# The Punisher vs. Revy "Two Hands"



## Raigen (May 5, 2009)

Frank Castle has come to Roanapur, Thailand to deal some vigilante justice against both Hotel Moscow and the Triad working in the area. So needless to say, Belalaika and Mr. Chang are not happy. They hire "Lagoon Co." to deal with the issue of the Punisher. Chang is busy with the home office and Belalaika is still getting things settled in Tokyo after butchering some of the local Yakuza. Revy has been itching for some action and takes on the job solo. 

Revy has her Cutlasses and a grenade launcher. Frank has an M16, two 9mm handguns and a grenade strap. Frank couldn't get all his favorite toys into the country yet, still waiting on the "Rip Off" Church to get them in. So, can the Punisher continue to deliver his brand of justice, or will Revy put down this so-called 'hero' and get her pay?


----------



## Raigen (May 6, 2009)

No thoughts?


----------



## Aokiji (May 6, 2009)

Don't use Marvel/DC street levelers against other street levellers, they are bound to win.

Frank should take this.


----------



## Raigen (May 6, 2009)

That's not sound logic. And street-levelers vary. I don't consider Punisher one of the better ones, just one of the more violent ones most suited to this kind of matchup.


----------



## FistofIron (May 6, 2009)

Frank takes this by way of being better.


----------



## Aokiji (May 6, 2009)

Raigen said:


> That's not sound logic. And street-levelers vary. I don't consider Punisher one of the better ones, just one of the more violent ones most suited to this kind of matchup.



Of course not.  Just a rule of thumb since Marvel/DC street levelers are so overpowered.


----------



## Raigen (May 6, 2009)

Uh, Marvel/DC street-levelers are not overpowered. Batman generally is because he's the "Goddamn" Batman and because DC writers suck in general. But Frank is not overpowered, just insane and has way too many guns for a guy that the government should've locked up ages ago. And I don't find Punisher being better than Revy. In terms of HTH, yeah, but as a character and reflexes? Revy's got him beat.


----------



## Whip Whirlwind (May 6, 2009)

Raigen said:


> Uh, Marvel/DC street-levelers are not overpowered. Batman generally is because he's the "Goddamn" Batman and because DC writers suck in general. But Frank is not overpowered, just insane and has way too many guns for a guy that the government should've locked up ages ago. And I don't find Punisher being better than Revy. In terms of HTH, yeah, but as a character and reflexes? Revy's got him beat.



I havent read that much black lagoon, but the punisher is a normal guy, even if he's a highly skilled normal guy. Without any knowledge on the opponent, in a straight shoot out wouldnt revy take this because she is superhuman as far as shooting/dodging goes? (judging by feats)

Now if we go the batman route and give the punisher prep, he uses his extensive tactical expertise to take her out without much trouble.


----------



## Raigen (May 7, 2009)

There is no prep and all his good shit hasn't arrived yet.

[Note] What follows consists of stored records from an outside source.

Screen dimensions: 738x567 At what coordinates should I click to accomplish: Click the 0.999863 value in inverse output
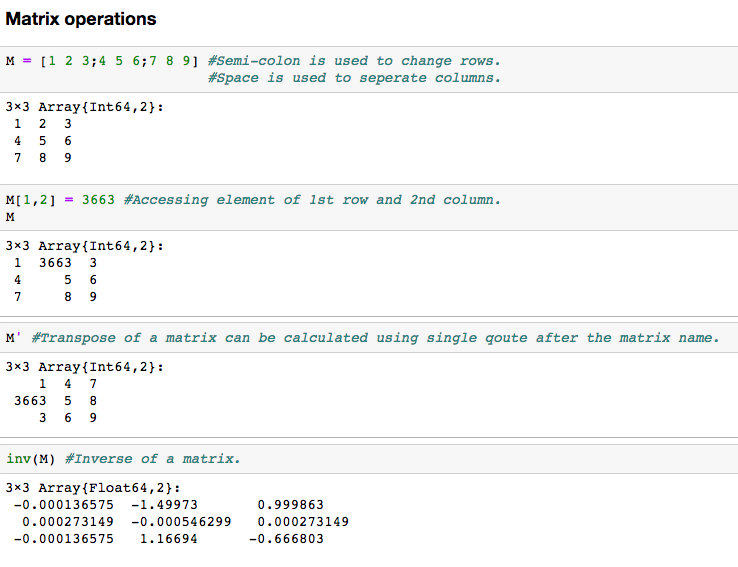point(291,505)
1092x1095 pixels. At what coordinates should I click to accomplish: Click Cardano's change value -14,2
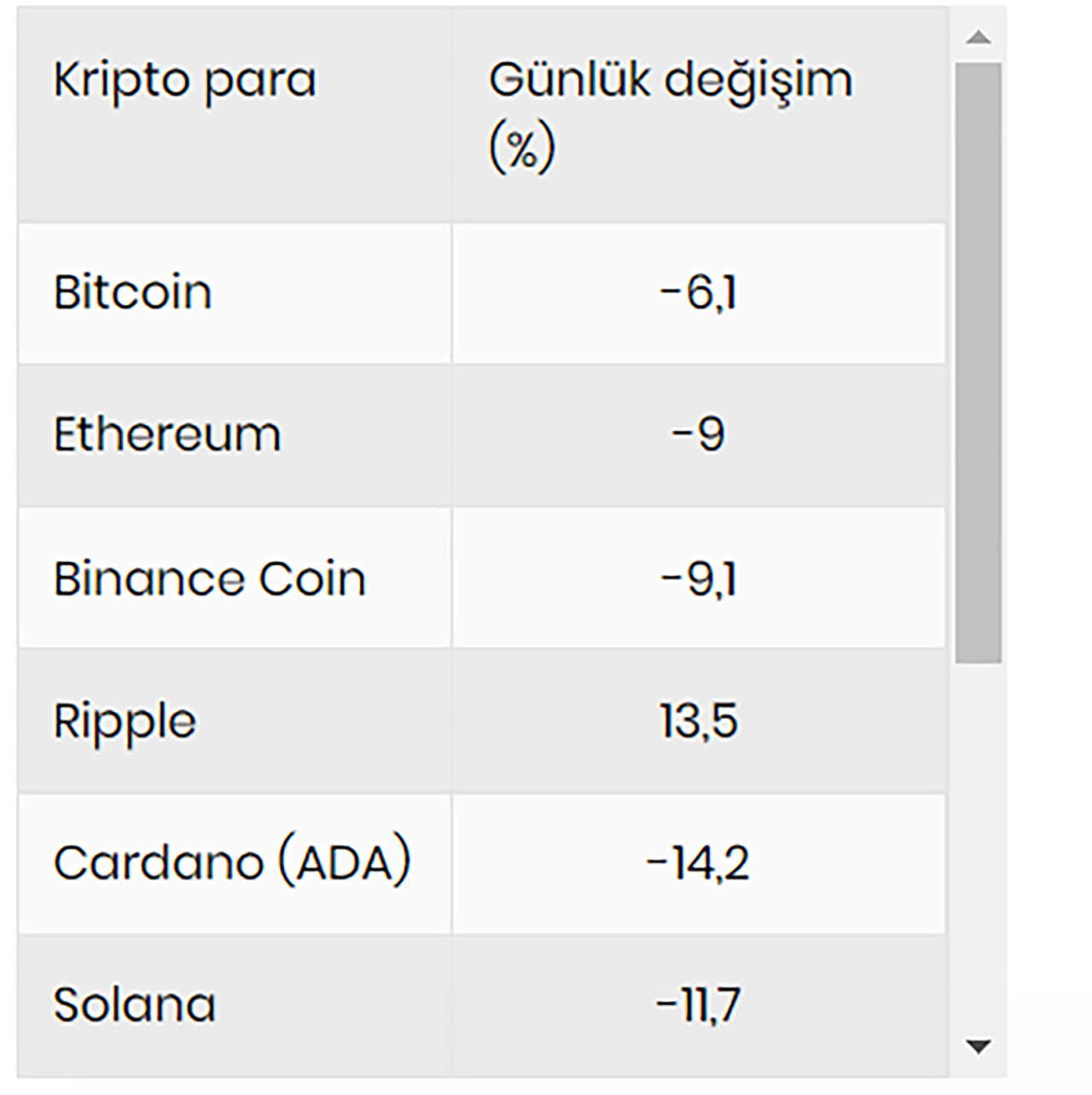698,863
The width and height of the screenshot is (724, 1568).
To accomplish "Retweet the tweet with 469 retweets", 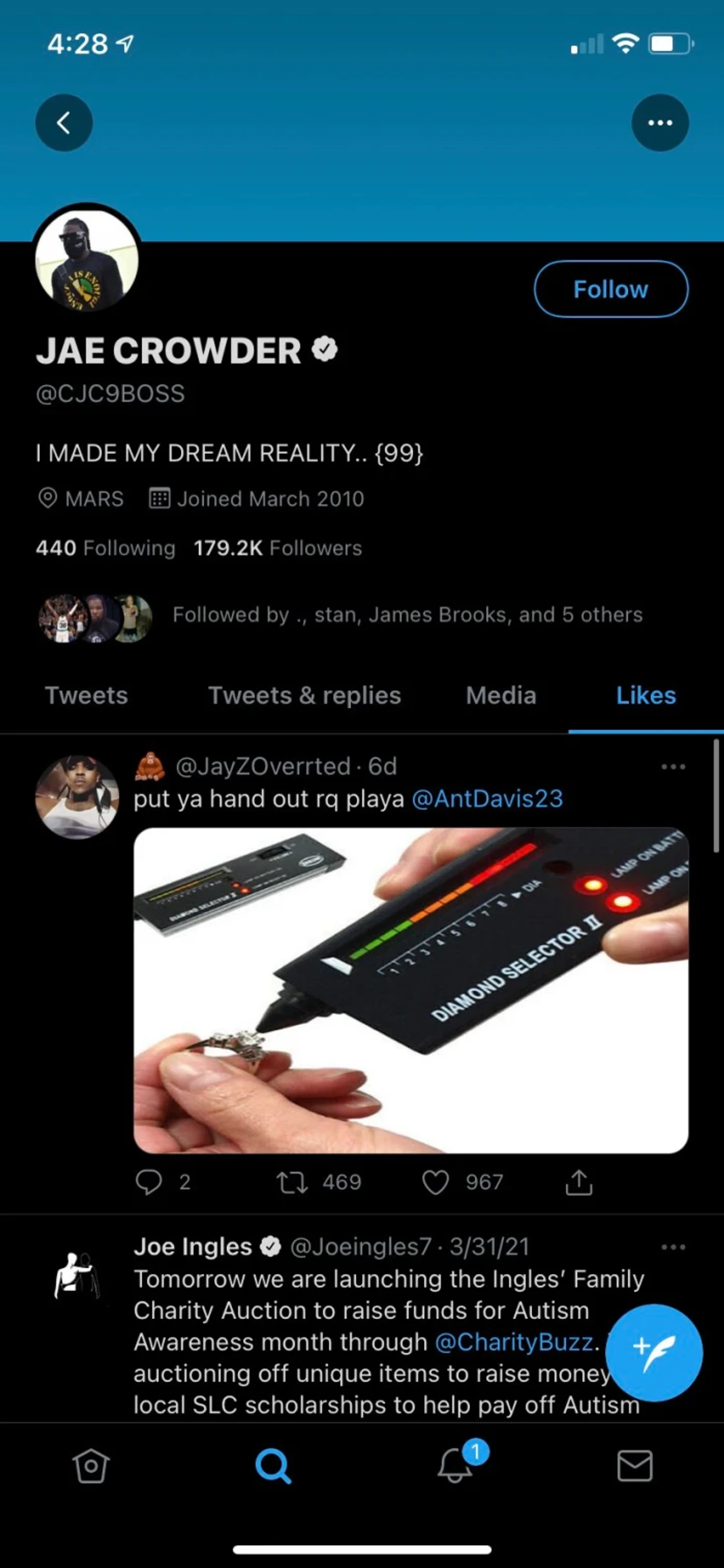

Revy's not really superhuman at all, she's just really, really good at what she does. She did manage to beat Ginji, who sliced a bullet in half. They nearly killed eachother, but Revy barely pulled a win.


----------



## Darklyre (May 8, 2009)

Windwaker said:


> I havent read that much black lagoon, but the punisher is a normal guy, even if he's a highly skilled normal guy. Without any knowledge on the opponent, in a straight shoot out wouldnt revy take this because she is superhuman as far as shooting/dodging goes? (judging by feats)
> 
> Now if we go the batman route and give the punisher prep, he uses his extensive tactical expertise to take her out without much trouble.



The main advantages Frank has in a gunfight are:

1. His concentration. He is absolutely focused on the destruction of his enemy.

2. His pain tolerance. He's taken a shotgun blast point-blank to the chest that literally removed one of his ribs, and kept on fighting, eventually winning in hand-to-hand.

3. He is the ultimate combat pragmatist. He will not hesitate to rig himself with grenades if that's what it takes to kill the enemy.


----------



## Raigen (May 8, 2009)

Revy is extremely tolerant to pain. She had a bullet hole through her arm and was just concerned about settling her fight with Roberta, whom Rock commented on earlier as being like the effing Terminator. Turned into a bare-knuckle brawl between the two of them, and it was great. If Revy didn't already have to deal with a concussion from surviving that rocket explosion earlier in the episode, she probably would've come out on top. It was damn near a draw and they fought for hours.

And another thing...Revy can give sound advice.

[YOUTUBE]http://www.youtube.com/watch?v=ZTQSBm5A_FI[/YOUTUBE]


----------



## Aokiji (May 8, 2009)

That shit is everyday stuff for Frank.

You're pretty much talking about the comics version of Gutts.


----------



## Raigen (May 8, 2009)

Except Gutts is 1000x more badass than Frank Castle. And latest Moon Knight issue had Punisher in drag taking out drug dealers. Pretty damn funny. And I don't see Frank jumping from boat to boat while they're moving with a grenade launcher in one hand and a machine gun in the other blasting away and taking out multiple heavily armed men, all the while listening to music with a set of headphones.


----------



## Aokiji (May 8, 2009)

You have no fucking idea what badass means....yes killing a lot of people while not giving a shit makes you badass.


----------



## Darklyre (May 8, 2009)

Raigen said:


> Except Gutts is 1000x more badass than Frank Castle. And latest Moon Knight issue had Punisher in drag taking out drug dealers. Pretty damn funny. And I don't see Frank jumping from boat to boat while they're moving with a grenade launcher in one hand and a machine gun in the other blasting away and taking out multiple heavily armed men, all the while listening to music with a set of headphones.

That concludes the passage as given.